0.85), directly linking
M. pneumoniae and mycoplasma products to airway dysfunction. A conclusive causal link between
M. pneumoniae infection and reactive airway disease is lacking but based on the ability of rCARDS toxin to induce robust inflammation and both AO and AHR in mice, it would be reasonable to predict that CARDS toxin would elicit similar responses in humans. Further, the improvement in airway function after antibiotic treatment (42) suggests that a virulence factor sensitive to protein synthesis inhibitors might play a role in the pathogenesis of disease. CARDS toxin is a likely candidate based on the in vivo effects of rCARDS toxin reported in this study and the fact that the magnitude of CARDS toxin expression by
M. pneumoniae is markedly increased in vivo using the mouse model of infection relative to toxin expression during broth culture (T.R. Kannan et al Submitted).
Currently, there is no reliable way to estimate the total amount of CARDS toxin produced in vivo during M. pneumoniae infection. Therefore, it is difficult to make direct comparisons between treatment with rCARDS toxin and toxin produced during infection although the host response to rCARDS exposure or infection shares similarities (3,27). During infection many factors can lead to an inflammatory response, and it is unlikely that a single M. pneumoniae product accounts for the overall cytokine responses, the corresponding lymphocytic inflammation, as well as changes in airway function.
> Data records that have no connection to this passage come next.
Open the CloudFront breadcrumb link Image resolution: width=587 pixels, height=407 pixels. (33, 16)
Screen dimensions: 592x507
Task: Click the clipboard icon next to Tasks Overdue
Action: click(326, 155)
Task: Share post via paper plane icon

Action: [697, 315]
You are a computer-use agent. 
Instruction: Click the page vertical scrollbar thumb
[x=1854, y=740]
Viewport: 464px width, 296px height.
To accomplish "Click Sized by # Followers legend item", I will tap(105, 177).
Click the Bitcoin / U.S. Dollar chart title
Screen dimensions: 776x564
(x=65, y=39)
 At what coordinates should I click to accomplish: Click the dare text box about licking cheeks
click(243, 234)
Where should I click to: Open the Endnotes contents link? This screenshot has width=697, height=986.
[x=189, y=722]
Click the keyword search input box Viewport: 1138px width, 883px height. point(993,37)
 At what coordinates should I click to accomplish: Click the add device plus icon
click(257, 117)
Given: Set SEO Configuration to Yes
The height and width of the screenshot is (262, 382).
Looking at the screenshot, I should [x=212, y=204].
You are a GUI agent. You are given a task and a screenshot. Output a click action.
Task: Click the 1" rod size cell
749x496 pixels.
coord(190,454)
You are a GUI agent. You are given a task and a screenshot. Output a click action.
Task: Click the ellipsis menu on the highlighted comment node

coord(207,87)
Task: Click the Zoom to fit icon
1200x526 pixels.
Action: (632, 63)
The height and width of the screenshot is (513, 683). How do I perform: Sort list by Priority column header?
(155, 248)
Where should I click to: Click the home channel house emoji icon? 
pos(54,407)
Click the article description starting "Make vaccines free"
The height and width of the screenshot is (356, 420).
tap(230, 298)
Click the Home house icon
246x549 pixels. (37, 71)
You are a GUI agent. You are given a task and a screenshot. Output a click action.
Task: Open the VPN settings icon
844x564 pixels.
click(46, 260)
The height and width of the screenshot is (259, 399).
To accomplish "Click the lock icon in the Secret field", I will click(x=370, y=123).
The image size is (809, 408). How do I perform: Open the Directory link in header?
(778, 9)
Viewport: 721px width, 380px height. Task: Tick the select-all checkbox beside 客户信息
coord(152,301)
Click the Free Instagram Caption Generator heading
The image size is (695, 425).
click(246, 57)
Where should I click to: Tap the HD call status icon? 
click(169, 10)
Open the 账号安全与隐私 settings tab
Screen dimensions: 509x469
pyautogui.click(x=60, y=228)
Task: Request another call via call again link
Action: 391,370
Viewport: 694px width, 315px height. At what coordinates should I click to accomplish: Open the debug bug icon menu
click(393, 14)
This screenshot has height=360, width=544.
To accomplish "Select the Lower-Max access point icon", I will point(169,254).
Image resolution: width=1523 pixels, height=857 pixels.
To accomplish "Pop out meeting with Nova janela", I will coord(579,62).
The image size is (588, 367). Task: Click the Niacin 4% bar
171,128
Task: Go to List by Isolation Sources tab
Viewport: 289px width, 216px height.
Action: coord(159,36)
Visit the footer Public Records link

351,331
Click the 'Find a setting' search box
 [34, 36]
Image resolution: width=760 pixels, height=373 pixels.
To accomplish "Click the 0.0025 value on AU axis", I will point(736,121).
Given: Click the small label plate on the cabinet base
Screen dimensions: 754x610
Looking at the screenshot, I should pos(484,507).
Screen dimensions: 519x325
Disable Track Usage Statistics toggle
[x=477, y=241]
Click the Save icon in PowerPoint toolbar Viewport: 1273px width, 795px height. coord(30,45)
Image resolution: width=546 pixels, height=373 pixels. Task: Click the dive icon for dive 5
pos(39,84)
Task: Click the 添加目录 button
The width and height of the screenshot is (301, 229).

During infection, the airway-associated histopathology and airway dysfunction, which we observed after rCARDS treatment alone, can be further amplified by other immuno-reactive mycoplasma products present at the site of infection. However, the results of this study suggest that the CARDS toxin is sufficient to induce major inflammatory phenotypes associated with M. pneumoniae infection in rodents and primates. These data support the concept that the CARDS toxin plays a fundamentally important role in the pathogenesis of M. pneumoniae infection and the sequelae associated with infection. Clinically, it is likely that CARDS toxin is a significant cause of human morbidity associated with M. pneumoniae infection.